THE TASK: Please retype exactly the lines from the one containing "Task: Click the Sleeve (cm) column header" through the end of the records, leaving out the pictures.

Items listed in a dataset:

^^^^^^^^^^^^^^^^

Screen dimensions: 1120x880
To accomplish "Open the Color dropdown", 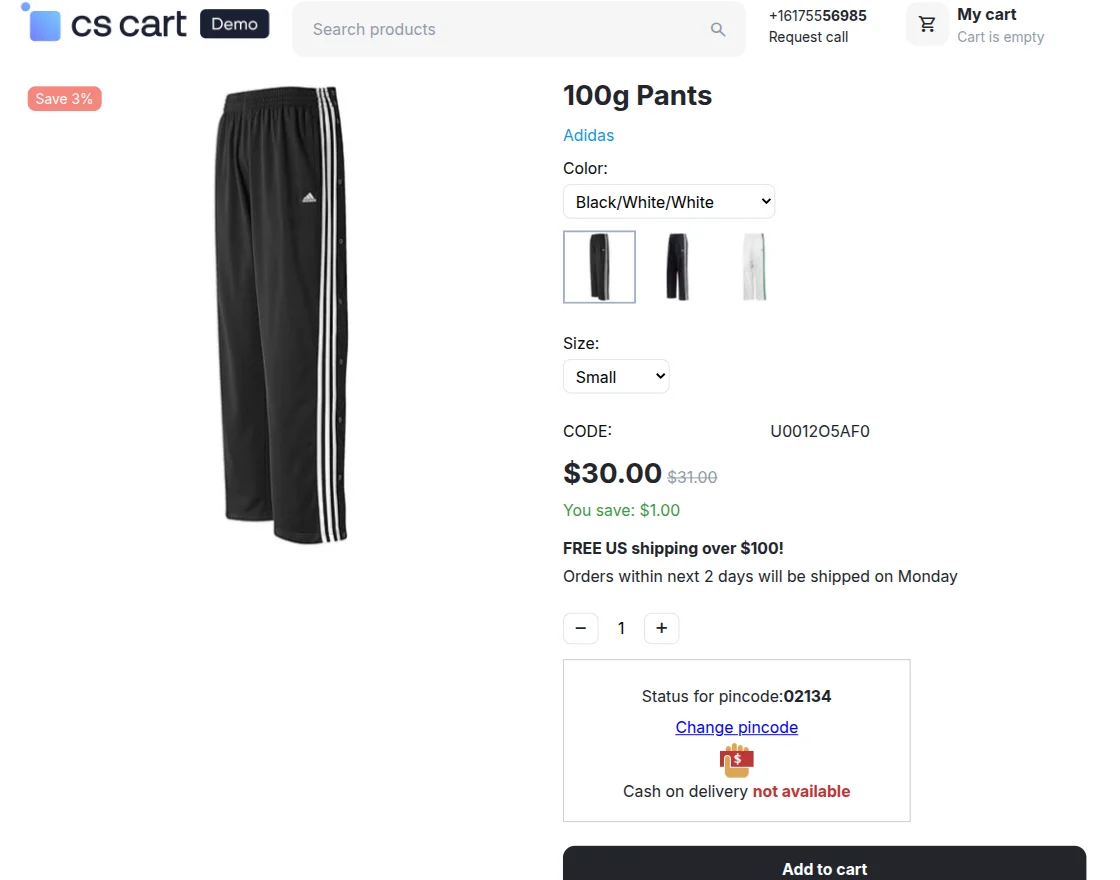I will click(669, 201).
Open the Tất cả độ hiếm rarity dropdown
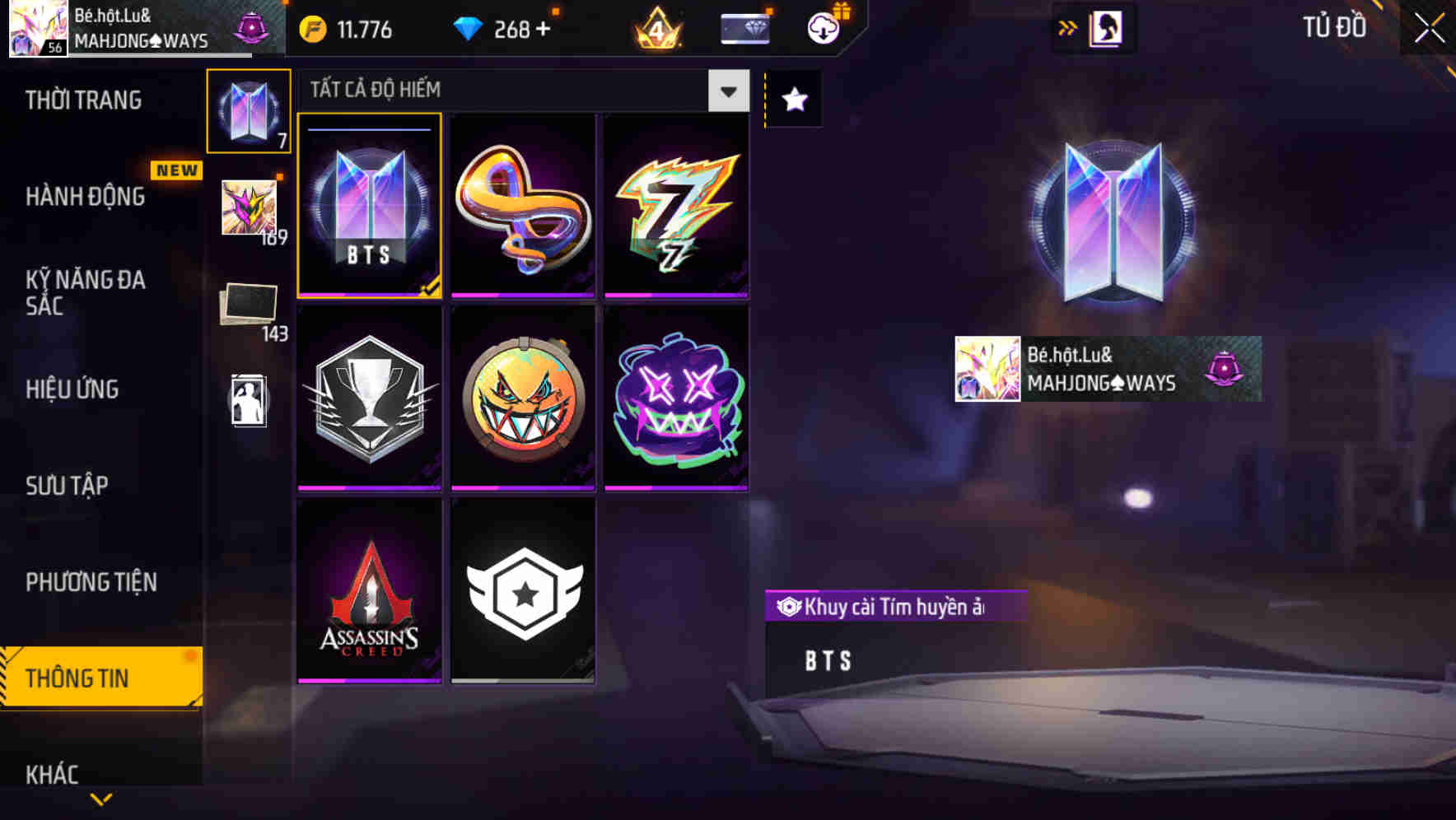 click(525, 91)
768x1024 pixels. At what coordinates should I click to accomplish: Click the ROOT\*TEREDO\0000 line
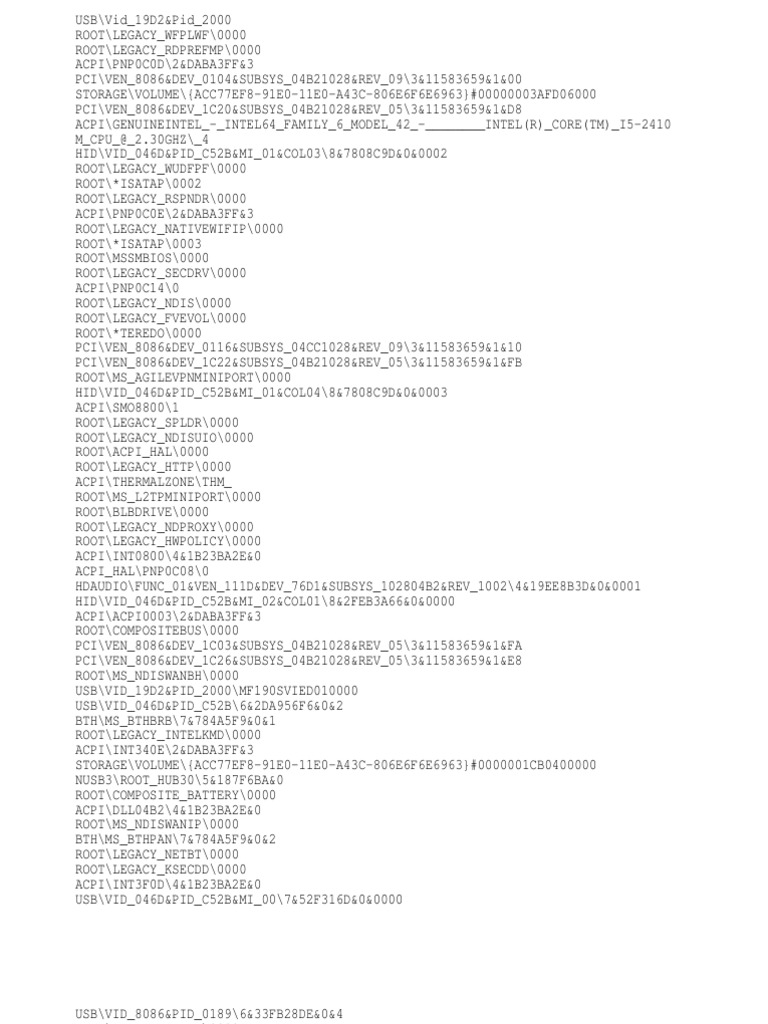(138, 333)
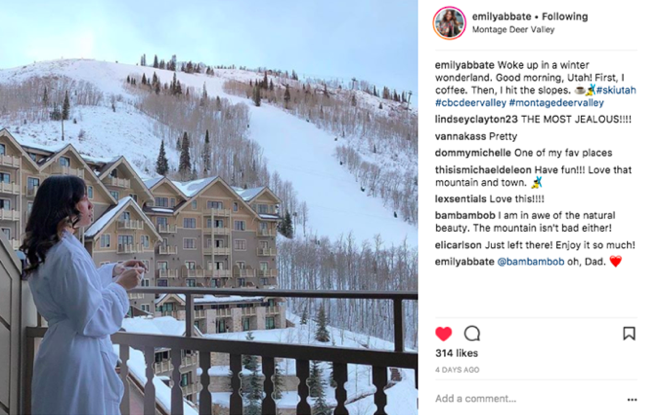654x415 pixels.
Task: Open emilyabbate's profile picture avatar
Action: pos(449,23)
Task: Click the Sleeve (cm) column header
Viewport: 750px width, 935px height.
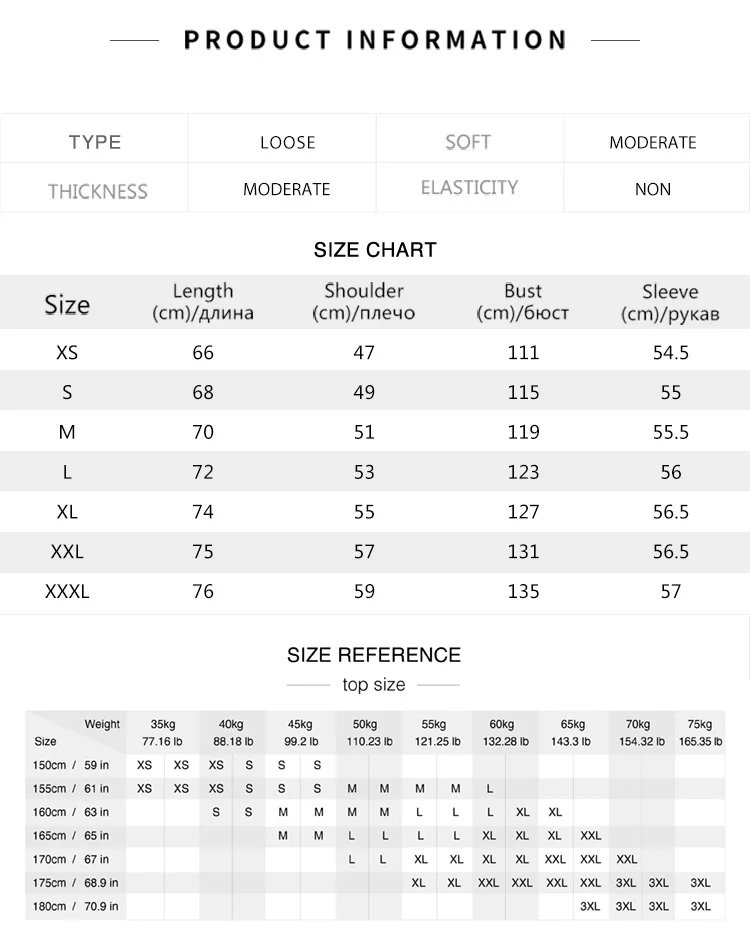Action: tap(670, 302)
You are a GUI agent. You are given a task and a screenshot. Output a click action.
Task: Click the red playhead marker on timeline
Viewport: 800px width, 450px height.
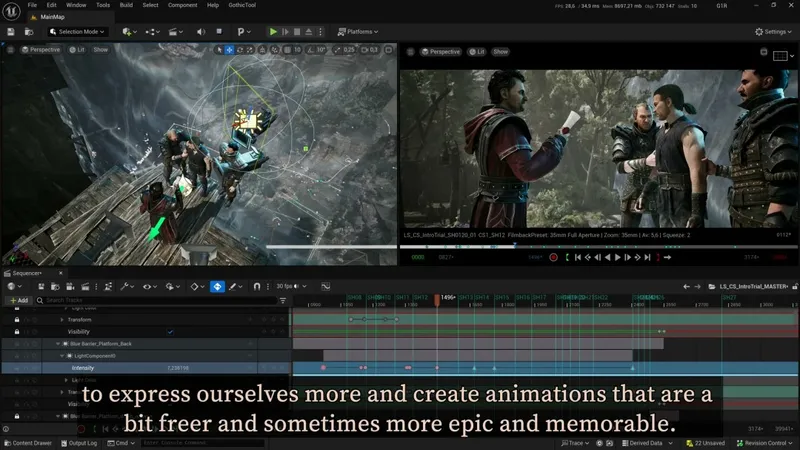(435, 298)
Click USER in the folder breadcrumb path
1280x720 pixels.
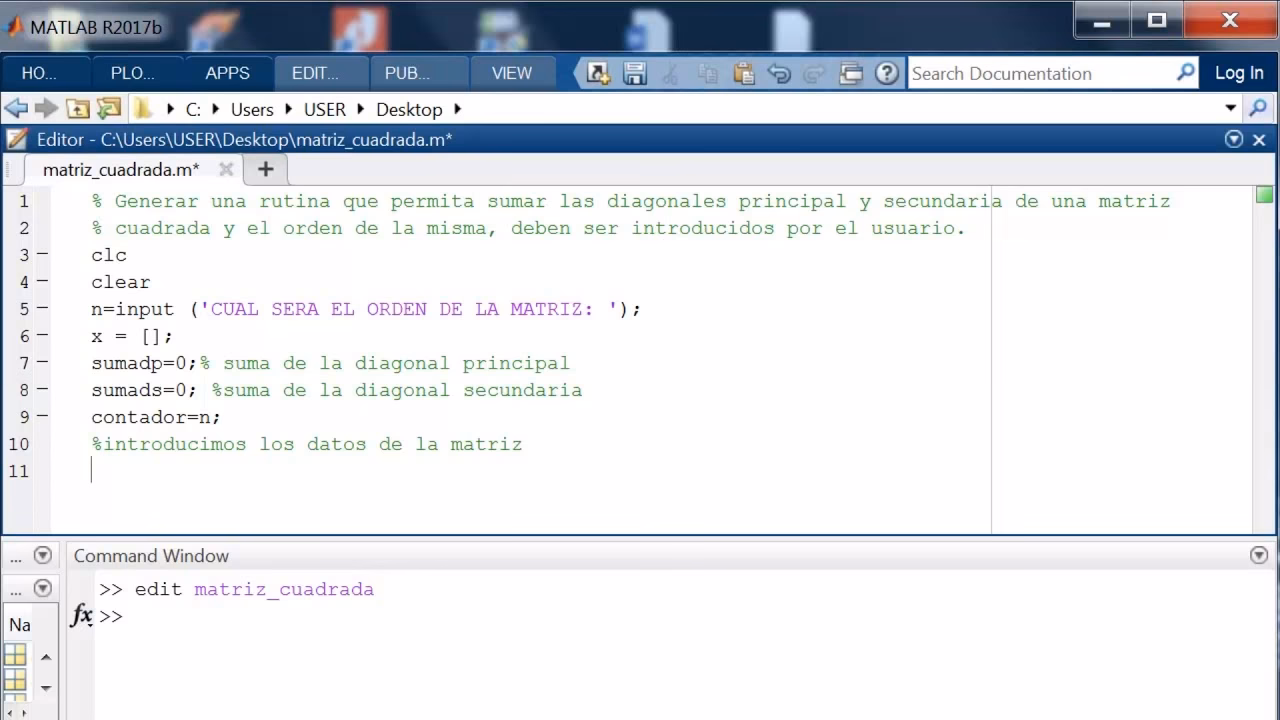coord(323,109)
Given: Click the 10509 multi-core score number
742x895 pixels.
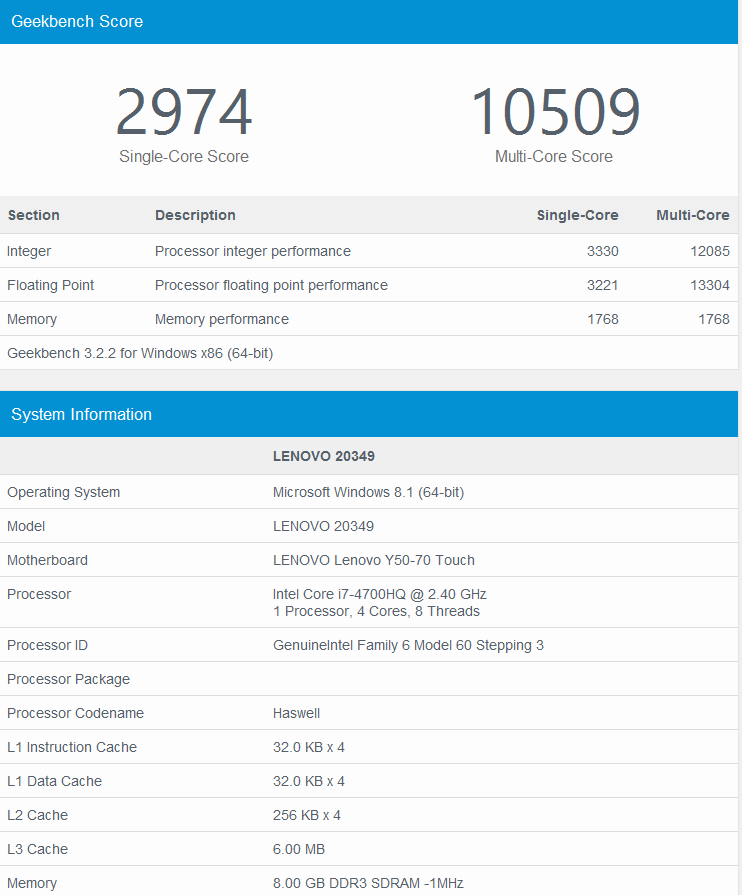Looking at the screenshot, I should click(554, 113).
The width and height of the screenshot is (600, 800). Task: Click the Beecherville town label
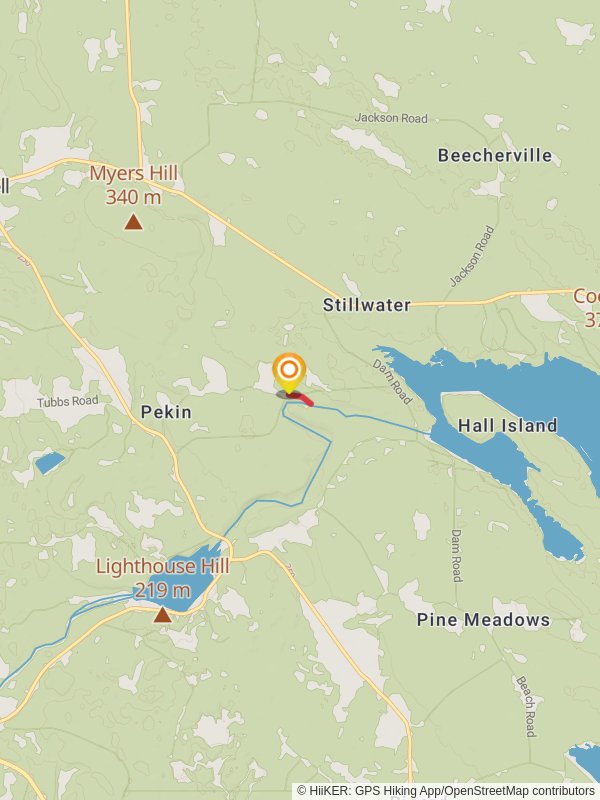pos(495,155)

^^^^^^^^^^^^^^^^

TASK OUTPUT:
Task: Click the Sleeve (cm) column header
Viewport: 750px width, 935px height.
Action: tap(670, 302)
You are a GUI agent. You are given a task and a screenshot. Output a click action.
Task: Click the red playhead marker on timeline
Viewport: 800px width, 450px height.
(435, 298)
Click USER in the folder breadcrumb path
1280x720 pixels.
coord(323,109)
Given: Click the 10509 multi-core score number
742x895 pixels.
Looking at the screenshot, I should click(554, 113).
The width and height of the screenshot is (600, 800). Task: Click the Beecherville town label
pos(495,155)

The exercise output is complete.